A devout Irish Catholic, Máire is in her glory after “heaving and shunting” with Martin. She is explaining herself to Jesus, hoping her lord and savior understands her new feelings. “Sex has always been a means to an end. Foisted on me when I didn’t want it or offered for a bit of peace,” she says. Barefoot and in a long white nightgown (the costumes are by Joan O’Clery), Máire gets up and walks over to her night table, putting on makeup and fixing her hair; there is actually no glass in the mirrors she is using, so we can see her in a frame as she gussies herself up. “I mean, I didn’t even know that sex was possible at my age,” she tells Jesus.
Waiting for Martin to come upstairs with breakfast and coffee, she shares scenes from her hardscrabble life. Her mother died when she was young, so her father, who found work in England, sent her off to the Magdalene Laundries, Irish sweatshops operated by nuns that were primarily a place to hide and punish pregnant teenagers.
“In the convent in Stanhope Street you gave your name away at the door,” she sadly recalls. “And I don’t think Daddy knew that when he put me in there. . . . Stanhope Street wasn’t really a school. A reformatory for whores and hussies! But I wasn’t one of them. Was I? No. I was good,” she says unsurely, as if having to convince herself.
She is haunted by the experience, remembering, “You didn’t ask any questions of the silence. Because we worked in silence. Lived in silence. Silence was our penance . . . for being orphaned girls. Forgotten girls. Bad girls. Or just . . . girls.”
But mostly, she is anticipating Martin coming upstairs and showering her with yet more attention — and sex. But that’s not quite what she has in store for her birthday.

Máire (Marie Mullen) and an unexpected figure (Jamie O’Neill) face some hard truths in The Saviour (photo by Carol Rosegg)

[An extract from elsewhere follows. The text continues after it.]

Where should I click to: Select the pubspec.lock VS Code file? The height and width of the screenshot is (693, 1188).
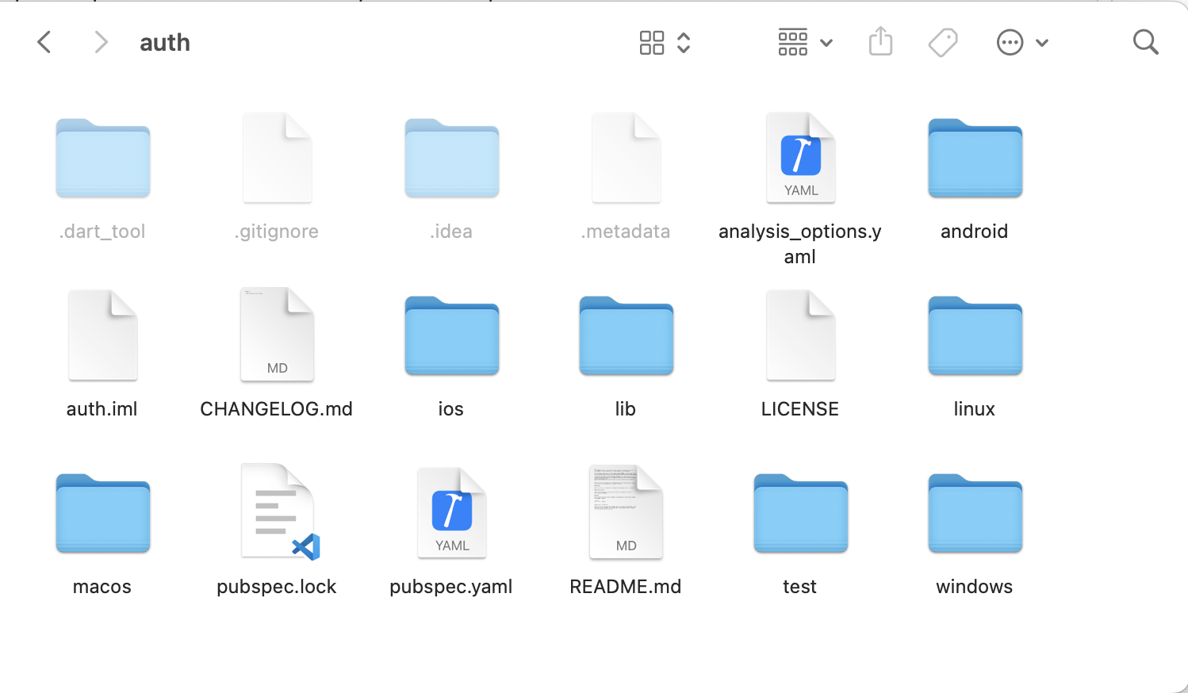coord(276,511)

Ciarán Bagnall’s set is a slightly elevated turntable that revolves between the creaky bedroom, highlighted by a cross high on one wall, and the kitchen, with an open space stage right. Bagnall’s lighting and Aoife Kavanagh’s sound turn eerie whenever Máire drifts back into her memories of Stanhope Street, when the show briefly becomes a ghost story.
I cannot begin to tell you how uplifting it was to watch an actress of a certain age portray a woman who is euphoric about having had sex. Tony winner Mullen (The Beauty Queen of Leenane, The Gifts You Gave to the Dark) radiates as Máire details some of the events of the previous night, and the audience celebrates along with her as she carefully brushes her hair and shuffles around the bedroom, animated by this new lease on life, suddenly filled with hope and promise.
But Kinahan (Embargo, Halcyon Days) and director Louise Lowe (The Book of Names, The Party to End All Parties) then pull the rug out from under everyone’s feet when the visitor, ably played by O’Neill (Staging the Treaty, Luck Just Kissed You Hello), starts sharing some difficult truths about Máire, going all the way back to when she was raising her children. The Saviour abruptly becomes an issue play bringing up controversial topics instead of being about an older woman experiencing a positive life change. In addition, it grows repetitive, covering the same angles multiple times.
I felt like it was a kind of theatrical bait-and-switch; it might be my own fault for wanting the play to go in another direction, but, a week later, I still feel let down and betrayed. Perhaps I was so invested in Máire’s exhilaration that I didn’t want anything to get in the way of my enjoyment of that reaction. I can’t help but wonder whether it would have been so bad to have an older, decidedly unglamorous character simply enjoy sex in a show for a full seventy minutes.
But if anything, The Saviour, originally produced online during the pandemic in June 2021, is a distinctly Irish tale, one that delves into family, religion, and societal ills in which happy endings are far from guaranteed.